**Data listing:**

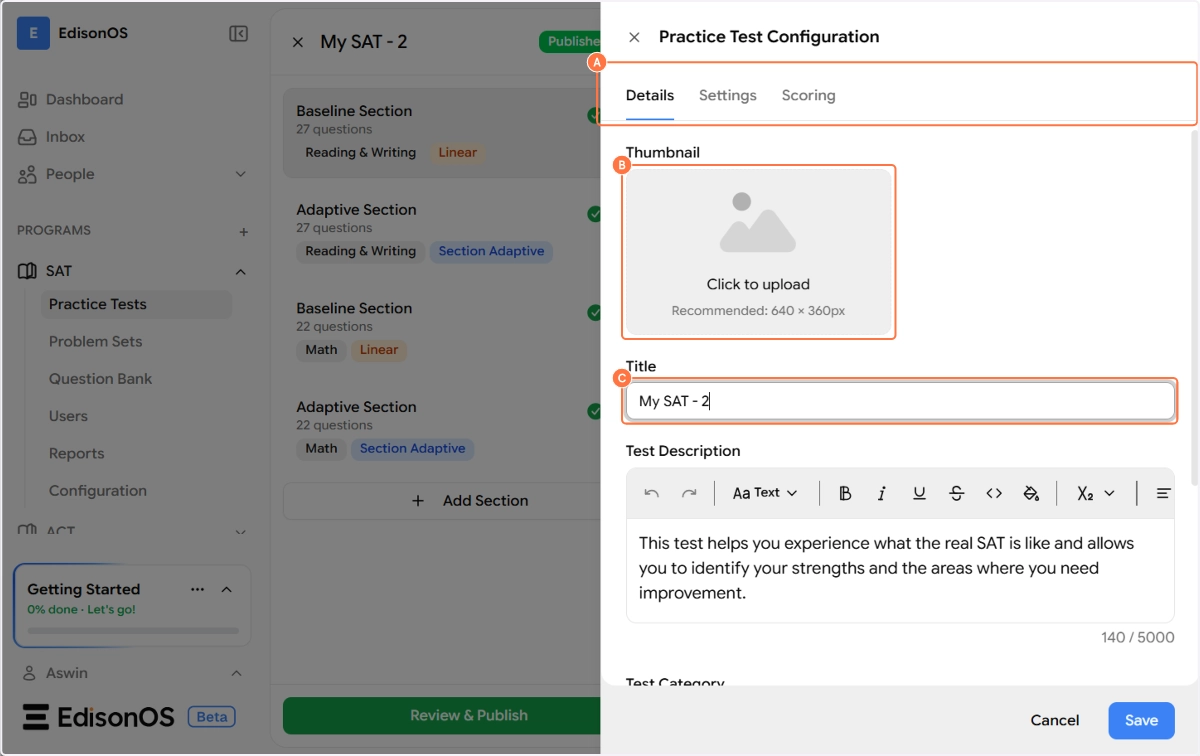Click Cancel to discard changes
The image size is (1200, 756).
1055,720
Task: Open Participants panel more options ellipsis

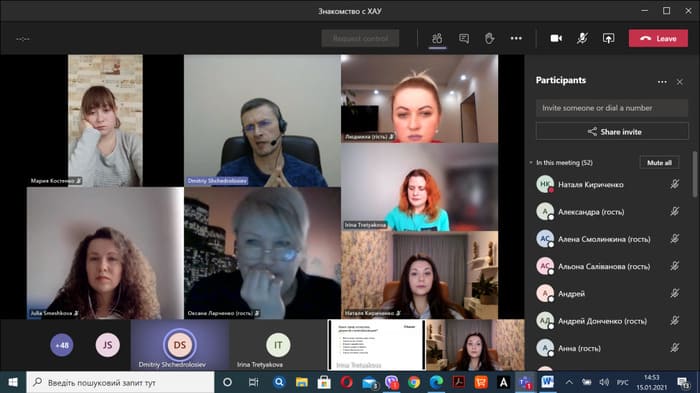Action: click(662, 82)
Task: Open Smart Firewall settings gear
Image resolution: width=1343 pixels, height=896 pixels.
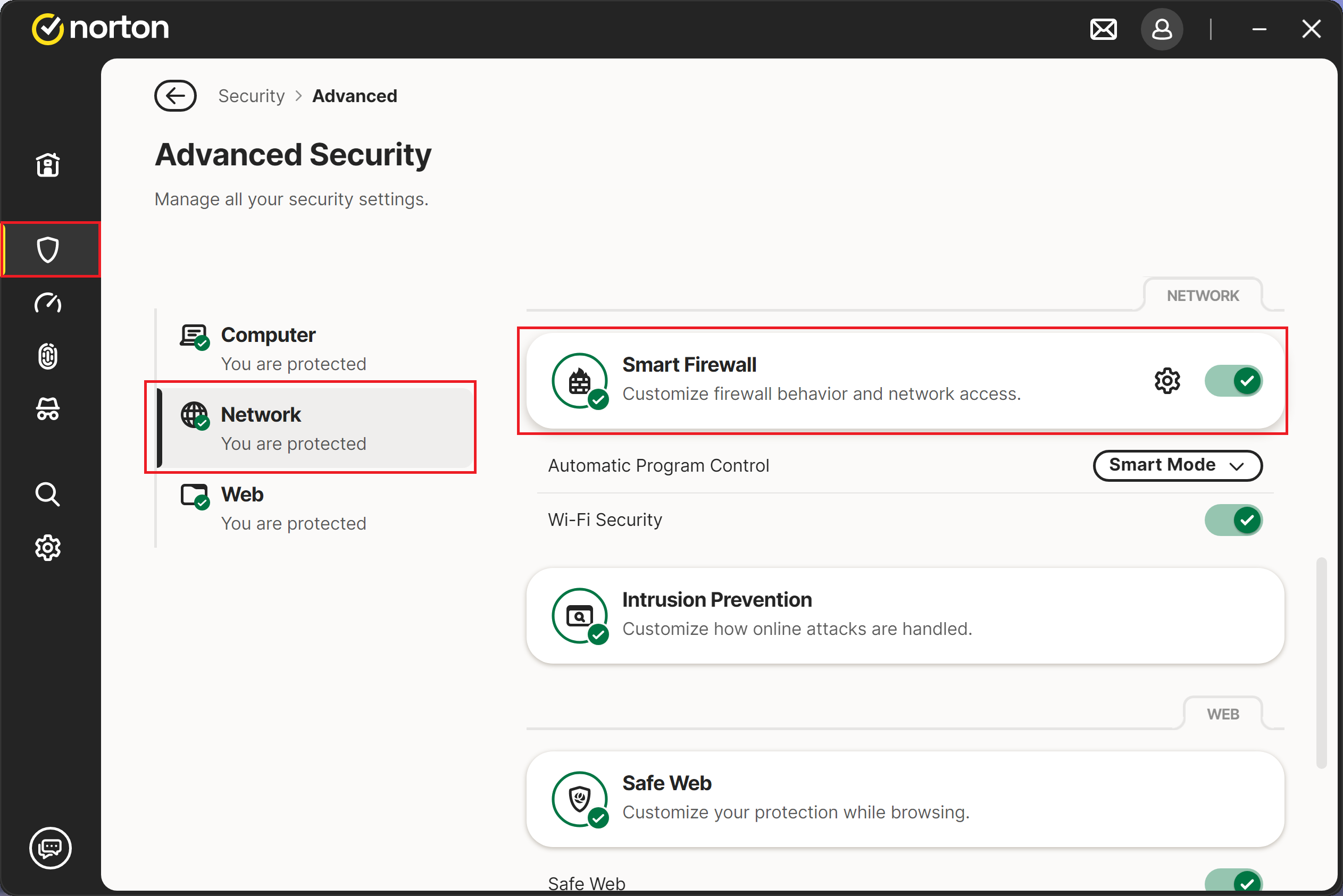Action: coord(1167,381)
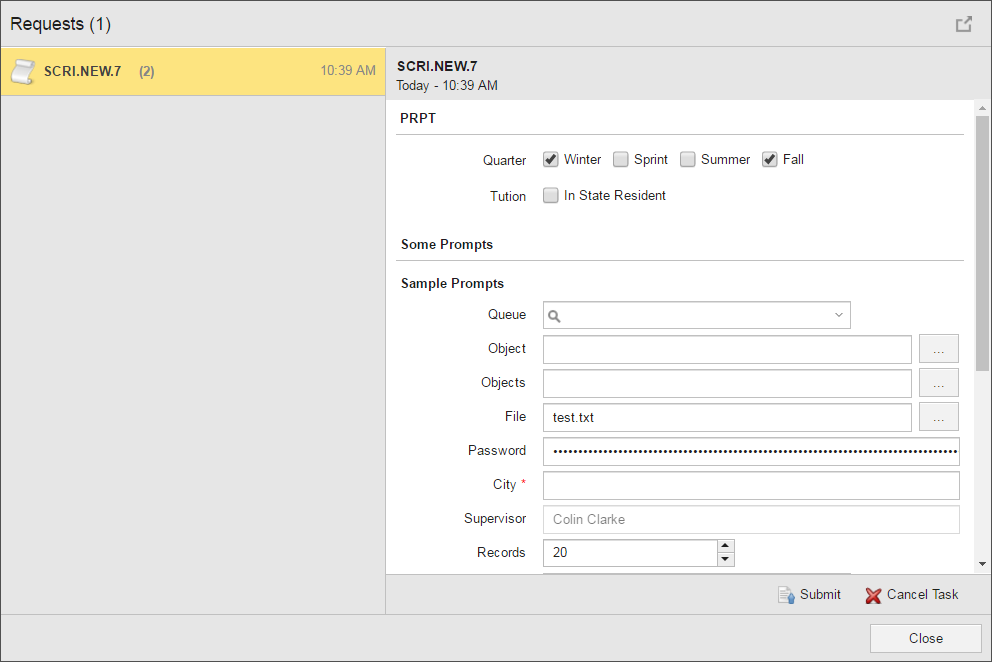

---

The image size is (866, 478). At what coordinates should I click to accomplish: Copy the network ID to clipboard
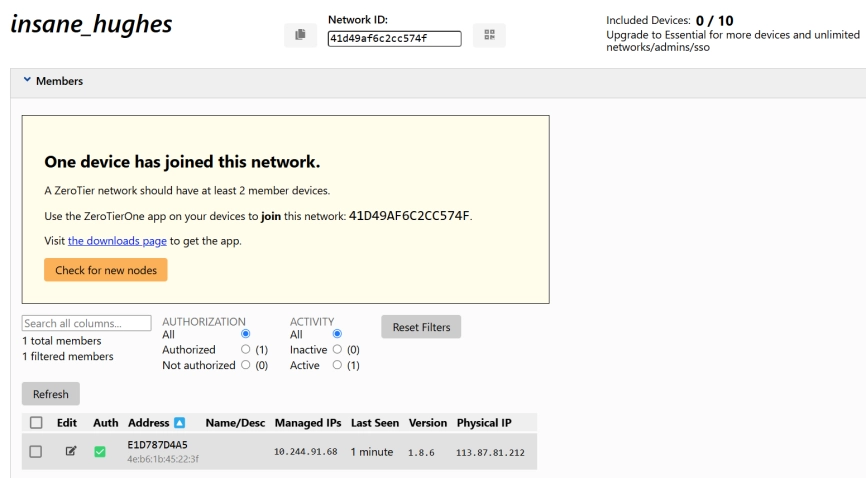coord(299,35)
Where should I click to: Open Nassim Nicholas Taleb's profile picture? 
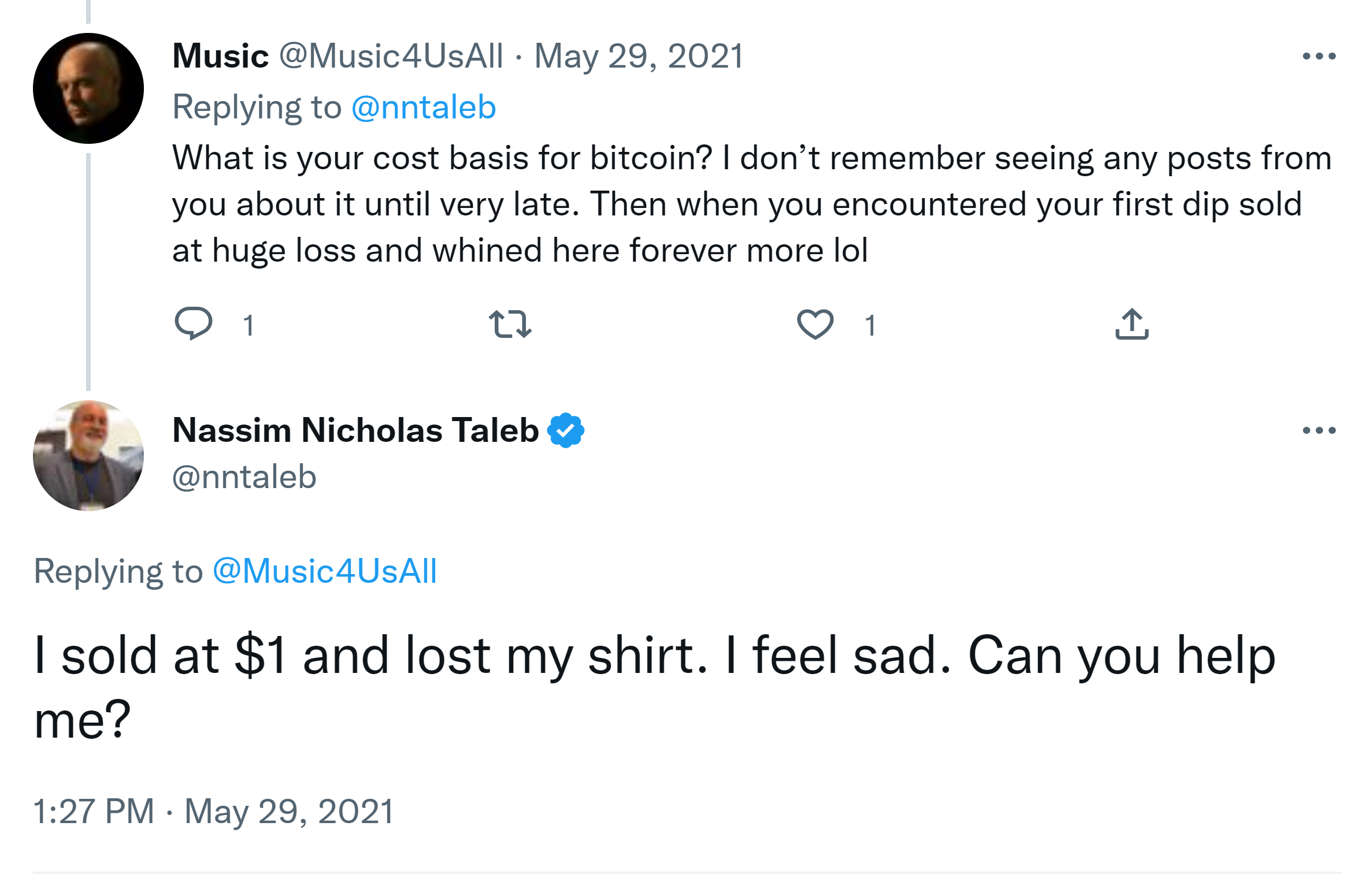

---

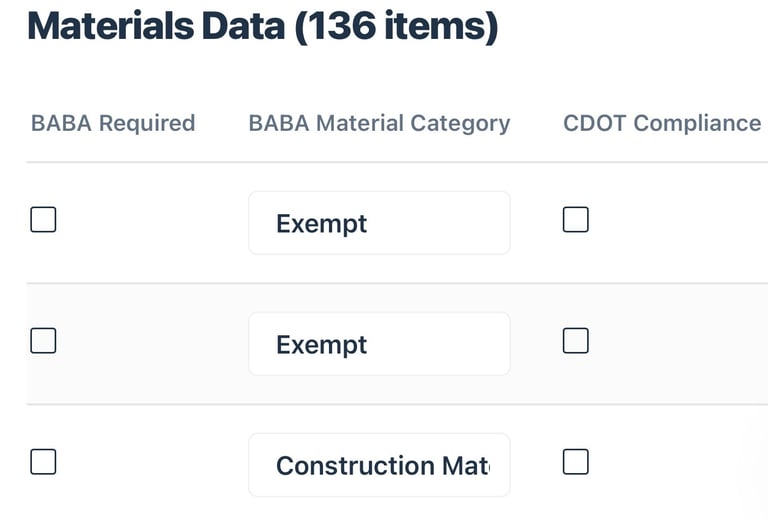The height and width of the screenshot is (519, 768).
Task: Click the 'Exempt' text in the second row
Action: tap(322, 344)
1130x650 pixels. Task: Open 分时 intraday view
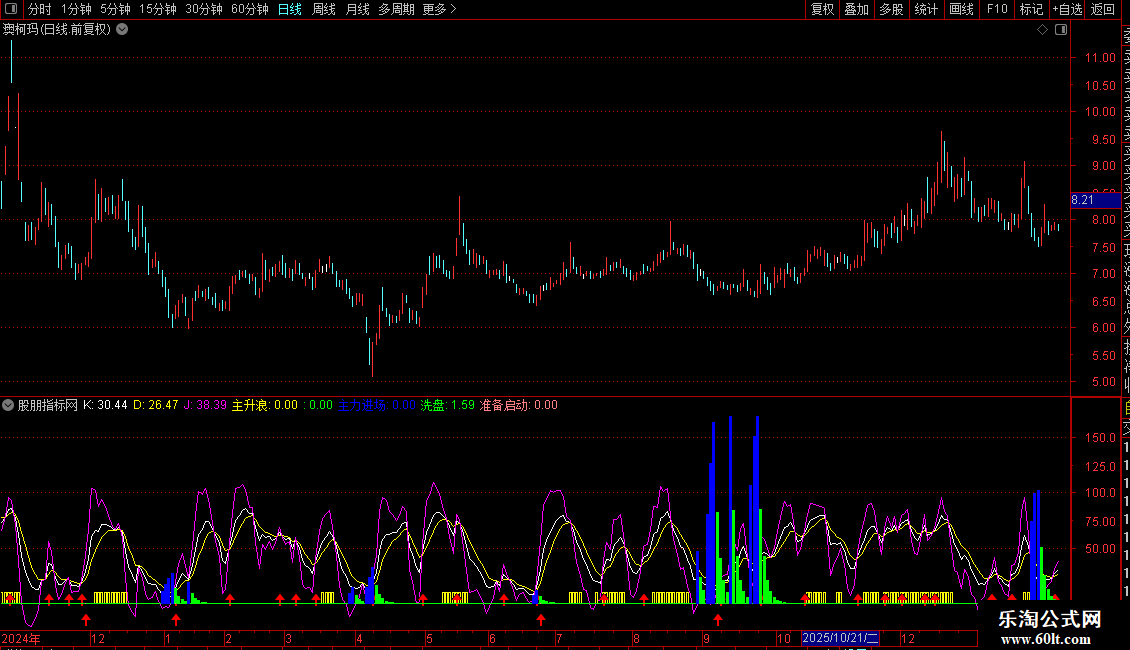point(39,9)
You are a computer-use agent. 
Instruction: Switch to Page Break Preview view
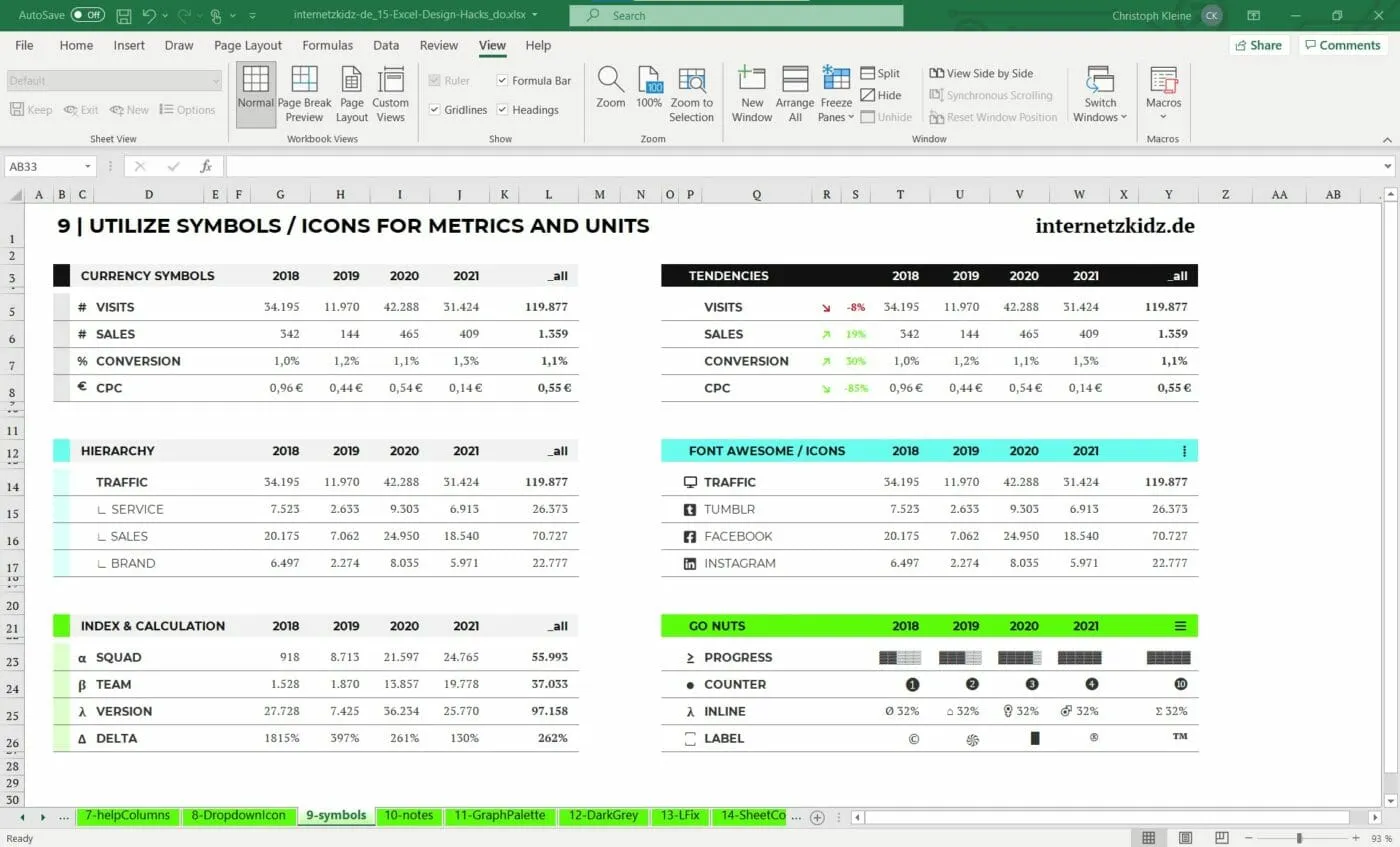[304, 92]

**What is required:** Reproduce the part of the data above that opens with the line containing "Task: Open Smart Firewall settings gear" and closes with the line containing "Action: coord(1167,381)", requests included. Multiply every coordinate in the answers by 0.55 and round to whole numbers with halves rounded up, leaving the numbers in the requests unchanged; give only those lines, without the pictures.

**Written reply:**
Task: Open Smart Firewall settings gear
Image resolution: width=1343 pixels, height=896 pixels.
Action: coord(642,210)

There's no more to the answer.